DOCUMENT PASSAGE
Re: Unicode HTML, download

From: Peter Kirk (
Date: Mon Nov 22 2004 - 13:38:14 CST

  • Next message: Christopher Fynn: "Exporting Unicode UTF-8 from Word (was: Re: utf-8 and unicode fonts on LINUX)"

    On 22/11/2004 19:13, Philippe Verdy wrote:

    > ...
    > Selection of fonts per script is a nightmare for most users, because
    > fonts don't always cover all the needed subset for a language,
    > producing partial rendering or inconvenient/horrible rendering with
    > multiple font designs with various metrics.
    > Just think about how you select the prefered font for "Unicode"
    > encoded documents in their browsers... Users will probably select
    > Arial Unicode MS or Lucida Console if they have these fonts, but will
    > then be able to display reliable only European languages in
    > Latin/Greek/Cyrillic or modern Hebrew/Arabic scripts, without having
    > any way to support also other languages that DO need the Unicode
    > encoding, in absence of other suitable charsets.
    > Some good examples: Georgian, Armenian are not covered by those
    > Unicode fonts, as well as many letters of the new ISO 8859 Latin
    > Celtic standard set created by Michael Anderson, and even some
    > Latin-based African languages widely spoken and written in Europe like
    > Berber, are not covered correctly with those "Unicode" fonts so
    > authors need to create documents with too many text encoding hacks
    > (like the inclusion of Greek approximative similar letters, or
    > specific style markup for only a few letters).

TASK INSTRUCTIONS
A. Answer these questions about the message:
(i) Who is named on the "From:" line?
(ii) Which two fonts does the quoted passage say users will probably select?
(iii) Which two languages are given as the first good examples of ones not covered by those fonts?
B. From the message, transcribe the passage starting at "On 22/11/2004 19:13, Philippe" and ending at "other suitable charsets.".

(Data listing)
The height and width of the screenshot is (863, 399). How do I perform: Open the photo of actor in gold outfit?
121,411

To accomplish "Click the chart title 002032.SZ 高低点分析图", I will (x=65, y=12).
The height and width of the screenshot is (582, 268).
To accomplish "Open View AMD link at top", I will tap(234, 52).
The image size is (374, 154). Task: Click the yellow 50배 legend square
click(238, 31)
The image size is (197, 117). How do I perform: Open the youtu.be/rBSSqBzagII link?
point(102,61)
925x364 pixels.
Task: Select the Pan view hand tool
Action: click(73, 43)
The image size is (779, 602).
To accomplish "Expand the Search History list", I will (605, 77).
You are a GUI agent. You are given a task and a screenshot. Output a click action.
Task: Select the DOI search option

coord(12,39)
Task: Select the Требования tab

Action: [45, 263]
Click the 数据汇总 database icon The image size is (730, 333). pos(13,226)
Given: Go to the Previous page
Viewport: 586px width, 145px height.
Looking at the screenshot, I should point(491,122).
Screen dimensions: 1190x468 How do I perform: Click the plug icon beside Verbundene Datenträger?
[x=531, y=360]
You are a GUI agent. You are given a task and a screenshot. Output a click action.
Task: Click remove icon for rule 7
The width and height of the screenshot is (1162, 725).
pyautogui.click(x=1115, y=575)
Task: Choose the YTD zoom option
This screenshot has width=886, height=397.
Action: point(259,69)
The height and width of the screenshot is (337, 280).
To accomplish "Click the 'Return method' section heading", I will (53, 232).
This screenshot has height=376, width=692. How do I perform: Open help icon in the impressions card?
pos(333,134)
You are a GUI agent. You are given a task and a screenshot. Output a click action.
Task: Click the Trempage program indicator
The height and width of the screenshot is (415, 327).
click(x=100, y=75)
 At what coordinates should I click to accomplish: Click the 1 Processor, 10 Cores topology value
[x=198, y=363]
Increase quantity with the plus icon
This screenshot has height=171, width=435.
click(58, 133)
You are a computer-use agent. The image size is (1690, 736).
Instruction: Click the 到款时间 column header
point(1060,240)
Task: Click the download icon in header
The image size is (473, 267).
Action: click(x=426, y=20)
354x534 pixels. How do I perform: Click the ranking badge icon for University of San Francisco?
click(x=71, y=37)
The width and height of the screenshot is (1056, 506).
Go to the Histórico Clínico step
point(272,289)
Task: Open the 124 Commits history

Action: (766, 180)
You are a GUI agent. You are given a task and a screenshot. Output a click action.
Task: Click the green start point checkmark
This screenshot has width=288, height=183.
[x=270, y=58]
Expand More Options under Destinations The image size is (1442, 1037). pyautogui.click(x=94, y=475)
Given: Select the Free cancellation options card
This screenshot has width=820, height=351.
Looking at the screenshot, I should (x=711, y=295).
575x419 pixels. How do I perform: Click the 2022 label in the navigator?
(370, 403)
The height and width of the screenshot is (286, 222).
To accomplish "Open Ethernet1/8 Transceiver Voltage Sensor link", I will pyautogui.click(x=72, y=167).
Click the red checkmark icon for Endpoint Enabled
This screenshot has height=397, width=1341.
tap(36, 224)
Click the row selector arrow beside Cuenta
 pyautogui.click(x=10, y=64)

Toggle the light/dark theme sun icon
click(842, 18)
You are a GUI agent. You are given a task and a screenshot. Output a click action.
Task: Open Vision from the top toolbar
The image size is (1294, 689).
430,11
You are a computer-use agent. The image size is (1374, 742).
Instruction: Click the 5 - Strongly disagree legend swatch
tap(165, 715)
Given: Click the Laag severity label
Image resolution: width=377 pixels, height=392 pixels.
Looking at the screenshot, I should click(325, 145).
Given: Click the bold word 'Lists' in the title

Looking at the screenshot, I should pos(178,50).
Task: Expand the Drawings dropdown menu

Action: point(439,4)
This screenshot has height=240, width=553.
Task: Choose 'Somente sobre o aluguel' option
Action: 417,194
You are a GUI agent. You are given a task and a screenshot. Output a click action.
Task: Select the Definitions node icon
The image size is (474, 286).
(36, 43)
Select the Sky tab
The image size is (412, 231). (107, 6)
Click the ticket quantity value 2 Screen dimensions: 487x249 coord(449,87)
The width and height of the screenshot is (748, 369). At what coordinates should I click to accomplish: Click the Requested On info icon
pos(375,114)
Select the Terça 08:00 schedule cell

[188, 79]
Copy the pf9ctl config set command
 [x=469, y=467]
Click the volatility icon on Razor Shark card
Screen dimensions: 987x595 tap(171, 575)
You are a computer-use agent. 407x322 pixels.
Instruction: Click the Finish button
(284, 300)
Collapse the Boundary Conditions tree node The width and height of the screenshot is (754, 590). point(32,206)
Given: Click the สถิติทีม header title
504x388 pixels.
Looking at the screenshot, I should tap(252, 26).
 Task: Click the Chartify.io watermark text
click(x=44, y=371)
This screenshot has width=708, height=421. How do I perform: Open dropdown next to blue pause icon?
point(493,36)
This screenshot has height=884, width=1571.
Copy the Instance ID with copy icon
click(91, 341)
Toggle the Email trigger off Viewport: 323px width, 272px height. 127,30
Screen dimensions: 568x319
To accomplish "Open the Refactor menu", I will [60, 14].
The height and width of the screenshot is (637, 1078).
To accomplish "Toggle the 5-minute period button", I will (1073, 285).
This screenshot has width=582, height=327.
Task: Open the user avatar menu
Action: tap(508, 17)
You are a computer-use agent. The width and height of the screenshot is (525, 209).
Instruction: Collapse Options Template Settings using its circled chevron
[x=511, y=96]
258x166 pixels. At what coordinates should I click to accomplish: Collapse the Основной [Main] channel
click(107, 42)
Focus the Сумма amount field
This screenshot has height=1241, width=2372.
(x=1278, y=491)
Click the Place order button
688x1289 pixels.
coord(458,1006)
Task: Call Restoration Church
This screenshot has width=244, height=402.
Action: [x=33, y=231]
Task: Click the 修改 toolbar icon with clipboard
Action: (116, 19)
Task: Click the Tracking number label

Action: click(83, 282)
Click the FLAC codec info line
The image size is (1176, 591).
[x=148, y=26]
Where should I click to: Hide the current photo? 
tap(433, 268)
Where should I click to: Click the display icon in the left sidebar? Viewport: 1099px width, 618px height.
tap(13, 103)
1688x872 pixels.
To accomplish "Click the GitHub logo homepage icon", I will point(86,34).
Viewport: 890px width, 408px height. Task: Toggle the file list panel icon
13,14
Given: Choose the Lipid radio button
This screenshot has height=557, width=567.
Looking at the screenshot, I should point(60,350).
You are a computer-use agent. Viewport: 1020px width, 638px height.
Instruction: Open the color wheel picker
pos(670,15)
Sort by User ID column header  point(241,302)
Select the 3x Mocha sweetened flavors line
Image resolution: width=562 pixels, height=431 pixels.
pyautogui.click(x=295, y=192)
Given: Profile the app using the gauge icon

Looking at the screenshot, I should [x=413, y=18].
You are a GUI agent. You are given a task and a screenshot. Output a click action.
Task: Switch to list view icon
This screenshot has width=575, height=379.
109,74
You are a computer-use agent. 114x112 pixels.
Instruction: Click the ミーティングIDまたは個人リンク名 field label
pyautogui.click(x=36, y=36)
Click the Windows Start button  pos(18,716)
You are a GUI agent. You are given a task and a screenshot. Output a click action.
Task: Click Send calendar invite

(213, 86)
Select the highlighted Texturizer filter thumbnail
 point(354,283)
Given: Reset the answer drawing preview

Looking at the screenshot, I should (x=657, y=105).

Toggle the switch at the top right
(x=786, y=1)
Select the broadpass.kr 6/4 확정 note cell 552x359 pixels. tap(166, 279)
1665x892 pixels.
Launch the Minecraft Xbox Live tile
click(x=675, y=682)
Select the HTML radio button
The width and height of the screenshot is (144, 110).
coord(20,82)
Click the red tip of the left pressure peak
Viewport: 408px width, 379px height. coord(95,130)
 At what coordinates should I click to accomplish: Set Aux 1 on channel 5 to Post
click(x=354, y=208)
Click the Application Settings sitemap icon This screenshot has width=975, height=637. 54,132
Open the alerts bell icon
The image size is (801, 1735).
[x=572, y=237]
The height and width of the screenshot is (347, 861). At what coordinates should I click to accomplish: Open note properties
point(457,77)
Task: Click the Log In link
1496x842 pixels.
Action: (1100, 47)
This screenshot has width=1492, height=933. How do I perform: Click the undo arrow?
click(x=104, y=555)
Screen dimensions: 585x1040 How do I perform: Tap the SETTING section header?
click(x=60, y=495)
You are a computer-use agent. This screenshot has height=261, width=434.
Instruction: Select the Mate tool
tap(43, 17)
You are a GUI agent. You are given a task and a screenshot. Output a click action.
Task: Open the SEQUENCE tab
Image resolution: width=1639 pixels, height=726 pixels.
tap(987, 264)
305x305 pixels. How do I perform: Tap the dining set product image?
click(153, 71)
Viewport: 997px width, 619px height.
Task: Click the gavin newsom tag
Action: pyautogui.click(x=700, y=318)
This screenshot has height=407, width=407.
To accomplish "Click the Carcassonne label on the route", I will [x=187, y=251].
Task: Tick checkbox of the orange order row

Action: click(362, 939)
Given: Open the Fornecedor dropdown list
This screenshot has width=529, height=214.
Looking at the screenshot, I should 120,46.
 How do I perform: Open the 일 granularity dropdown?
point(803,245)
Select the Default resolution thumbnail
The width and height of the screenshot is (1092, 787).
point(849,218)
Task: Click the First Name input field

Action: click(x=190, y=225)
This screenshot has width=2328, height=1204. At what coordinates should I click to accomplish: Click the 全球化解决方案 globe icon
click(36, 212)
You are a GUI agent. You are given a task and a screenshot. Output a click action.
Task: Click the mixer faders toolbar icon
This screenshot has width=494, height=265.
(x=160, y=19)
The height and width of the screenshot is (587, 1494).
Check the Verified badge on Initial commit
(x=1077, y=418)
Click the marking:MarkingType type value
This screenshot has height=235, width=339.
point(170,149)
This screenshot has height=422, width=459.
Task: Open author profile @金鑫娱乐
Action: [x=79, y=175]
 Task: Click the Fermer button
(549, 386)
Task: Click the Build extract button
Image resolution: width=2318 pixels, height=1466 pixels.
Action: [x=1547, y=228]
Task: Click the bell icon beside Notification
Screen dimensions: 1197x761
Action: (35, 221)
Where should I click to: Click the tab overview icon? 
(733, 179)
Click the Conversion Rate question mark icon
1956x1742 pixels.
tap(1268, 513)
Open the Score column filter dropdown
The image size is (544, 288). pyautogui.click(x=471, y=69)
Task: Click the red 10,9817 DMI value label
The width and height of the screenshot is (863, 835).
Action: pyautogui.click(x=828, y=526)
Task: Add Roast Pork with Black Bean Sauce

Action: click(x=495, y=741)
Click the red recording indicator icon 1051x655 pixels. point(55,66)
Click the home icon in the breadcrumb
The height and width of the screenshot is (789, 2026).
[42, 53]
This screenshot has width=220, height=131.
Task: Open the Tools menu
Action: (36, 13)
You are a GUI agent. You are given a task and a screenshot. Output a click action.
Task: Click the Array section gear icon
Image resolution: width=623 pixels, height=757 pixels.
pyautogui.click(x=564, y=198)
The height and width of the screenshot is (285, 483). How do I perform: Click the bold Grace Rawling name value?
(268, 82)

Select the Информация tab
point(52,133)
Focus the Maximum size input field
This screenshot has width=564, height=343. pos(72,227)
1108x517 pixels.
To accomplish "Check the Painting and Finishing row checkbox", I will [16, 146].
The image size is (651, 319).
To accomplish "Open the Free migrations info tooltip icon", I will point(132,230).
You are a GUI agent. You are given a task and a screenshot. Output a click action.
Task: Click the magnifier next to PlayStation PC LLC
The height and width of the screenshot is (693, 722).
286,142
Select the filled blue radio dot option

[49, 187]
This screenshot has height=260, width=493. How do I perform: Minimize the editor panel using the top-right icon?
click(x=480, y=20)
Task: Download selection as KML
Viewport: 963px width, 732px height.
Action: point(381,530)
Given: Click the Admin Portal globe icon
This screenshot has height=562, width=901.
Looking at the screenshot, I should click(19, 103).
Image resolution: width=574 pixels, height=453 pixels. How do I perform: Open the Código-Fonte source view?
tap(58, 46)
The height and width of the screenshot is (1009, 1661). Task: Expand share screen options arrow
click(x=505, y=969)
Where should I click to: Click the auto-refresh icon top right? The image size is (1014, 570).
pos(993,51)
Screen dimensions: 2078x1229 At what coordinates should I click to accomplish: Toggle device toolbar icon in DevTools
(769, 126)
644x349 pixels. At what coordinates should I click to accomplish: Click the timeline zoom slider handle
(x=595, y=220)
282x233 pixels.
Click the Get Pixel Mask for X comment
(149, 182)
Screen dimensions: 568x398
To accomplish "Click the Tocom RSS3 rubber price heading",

EXERCISE SOLUTIONS
A.
(i) Peter Kirk
(ii) Arial Unicode MS and Lucida Console
(iii) Georgian and Armenian

B.
On 22/11/2004 19:13, Philippe Verdy wrote:

    > ...
    > Selection of fonts per script is a nightmare for most users, because
    > fonts don't always cover all the needed subset for a language,
    > producing partial rendering or inconvenient/horrible rendering with
    > multiple font designs with various metrics.
    > Just think about how you select the prefered font for "Unicode"
    > encoded documents in their browsers... Users will probably select
    > Arial Unicode MS or Lucida Console if they have these fonts, but will
    > then be able to display reliable only European languages in
    > Latin/Greek/Cyrillic or modern Hebrew/Arabic scripts, without having
    > any way to support also other languages that DO need the Unicode
    > encoding, in absence of other suitable charsets.